Instructions to follow: Report each line of the entries below that has the word "entry" in it.

Supplied records:
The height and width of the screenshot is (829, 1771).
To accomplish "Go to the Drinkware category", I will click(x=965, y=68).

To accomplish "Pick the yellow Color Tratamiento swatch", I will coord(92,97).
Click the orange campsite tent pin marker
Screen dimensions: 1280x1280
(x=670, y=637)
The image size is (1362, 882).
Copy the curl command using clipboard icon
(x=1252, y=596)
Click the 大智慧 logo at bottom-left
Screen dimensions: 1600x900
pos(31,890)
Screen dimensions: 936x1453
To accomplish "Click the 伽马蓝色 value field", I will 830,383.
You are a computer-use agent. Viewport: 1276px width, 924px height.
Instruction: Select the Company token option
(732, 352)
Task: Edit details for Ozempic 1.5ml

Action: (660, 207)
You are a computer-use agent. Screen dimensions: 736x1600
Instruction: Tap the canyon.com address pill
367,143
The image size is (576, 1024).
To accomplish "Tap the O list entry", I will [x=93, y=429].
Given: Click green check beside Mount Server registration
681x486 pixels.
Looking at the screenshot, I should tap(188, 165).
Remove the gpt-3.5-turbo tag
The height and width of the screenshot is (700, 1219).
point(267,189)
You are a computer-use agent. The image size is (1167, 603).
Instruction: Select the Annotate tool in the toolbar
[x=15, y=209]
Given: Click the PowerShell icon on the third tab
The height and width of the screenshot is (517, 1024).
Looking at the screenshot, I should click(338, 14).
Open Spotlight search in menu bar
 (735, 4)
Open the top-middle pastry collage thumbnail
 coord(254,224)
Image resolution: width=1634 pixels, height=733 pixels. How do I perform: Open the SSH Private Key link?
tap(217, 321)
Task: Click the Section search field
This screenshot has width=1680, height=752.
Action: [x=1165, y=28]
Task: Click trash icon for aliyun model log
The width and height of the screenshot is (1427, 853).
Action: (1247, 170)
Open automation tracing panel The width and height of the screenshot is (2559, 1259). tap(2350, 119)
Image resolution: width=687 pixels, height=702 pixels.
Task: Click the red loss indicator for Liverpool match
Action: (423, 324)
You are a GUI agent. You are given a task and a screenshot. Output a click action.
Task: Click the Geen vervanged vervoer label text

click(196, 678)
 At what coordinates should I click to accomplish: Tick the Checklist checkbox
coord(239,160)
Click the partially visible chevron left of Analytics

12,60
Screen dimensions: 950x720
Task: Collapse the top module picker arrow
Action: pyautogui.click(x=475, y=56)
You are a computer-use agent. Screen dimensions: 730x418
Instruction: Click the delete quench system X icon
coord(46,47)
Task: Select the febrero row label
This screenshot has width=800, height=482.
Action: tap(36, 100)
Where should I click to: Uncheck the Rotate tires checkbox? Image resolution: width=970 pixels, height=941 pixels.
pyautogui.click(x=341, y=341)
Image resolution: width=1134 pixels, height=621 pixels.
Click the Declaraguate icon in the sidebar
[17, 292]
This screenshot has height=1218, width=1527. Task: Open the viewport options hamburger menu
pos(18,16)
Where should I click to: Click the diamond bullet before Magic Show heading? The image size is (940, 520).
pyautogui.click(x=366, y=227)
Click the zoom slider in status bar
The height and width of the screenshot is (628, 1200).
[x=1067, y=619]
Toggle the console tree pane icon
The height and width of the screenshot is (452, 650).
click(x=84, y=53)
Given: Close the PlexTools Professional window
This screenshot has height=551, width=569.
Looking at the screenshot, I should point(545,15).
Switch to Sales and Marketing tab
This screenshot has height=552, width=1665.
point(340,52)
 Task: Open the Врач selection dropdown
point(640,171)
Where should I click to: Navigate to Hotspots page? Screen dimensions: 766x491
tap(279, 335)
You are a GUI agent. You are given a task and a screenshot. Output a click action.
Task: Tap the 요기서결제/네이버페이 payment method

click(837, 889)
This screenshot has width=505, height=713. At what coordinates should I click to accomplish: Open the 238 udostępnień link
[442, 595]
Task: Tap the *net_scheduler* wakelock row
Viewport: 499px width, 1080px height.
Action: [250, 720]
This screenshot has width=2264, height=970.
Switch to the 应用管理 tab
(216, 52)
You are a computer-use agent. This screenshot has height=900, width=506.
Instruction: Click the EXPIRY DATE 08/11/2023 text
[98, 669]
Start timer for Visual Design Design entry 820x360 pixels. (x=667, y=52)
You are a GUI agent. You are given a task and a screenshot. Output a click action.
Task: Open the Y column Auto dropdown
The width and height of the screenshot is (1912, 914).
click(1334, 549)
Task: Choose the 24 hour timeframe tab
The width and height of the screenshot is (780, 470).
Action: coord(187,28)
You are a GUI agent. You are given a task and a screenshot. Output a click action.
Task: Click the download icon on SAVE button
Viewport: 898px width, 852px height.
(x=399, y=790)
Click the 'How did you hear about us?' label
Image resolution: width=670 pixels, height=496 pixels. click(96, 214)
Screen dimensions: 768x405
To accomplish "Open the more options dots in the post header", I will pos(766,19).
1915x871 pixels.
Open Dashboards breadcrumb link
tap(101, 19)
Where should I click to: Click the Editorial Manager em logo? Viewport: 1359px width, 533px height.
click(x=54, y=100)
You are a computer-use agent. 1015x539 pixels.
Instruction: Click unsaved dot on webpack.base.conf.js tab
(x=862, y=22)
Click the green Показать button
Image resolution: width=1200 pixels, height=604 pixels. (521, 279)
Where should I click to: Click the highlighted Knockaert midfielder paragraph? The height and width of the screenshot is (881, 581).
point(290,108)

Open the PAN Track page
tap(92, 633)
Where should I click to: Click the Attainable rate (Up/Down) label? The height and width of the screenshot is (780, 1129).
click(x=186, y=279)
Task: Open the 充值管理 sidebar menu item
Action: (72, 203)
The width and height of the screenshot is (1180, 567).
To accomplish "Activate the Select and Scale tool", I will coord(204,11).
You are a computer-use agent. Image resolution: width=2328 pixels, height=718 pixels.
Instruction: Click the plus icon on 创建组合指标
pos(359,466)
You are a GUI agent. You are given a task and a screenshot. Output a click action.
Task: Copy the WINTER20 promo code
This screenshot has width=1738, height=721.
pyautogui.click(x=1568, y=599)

Solution:
To accomplish "Tap the O list entry", I will [x=93, y=429].
Start timer for Visual Design Design entry 820x360 pixels. (x=667, y=52)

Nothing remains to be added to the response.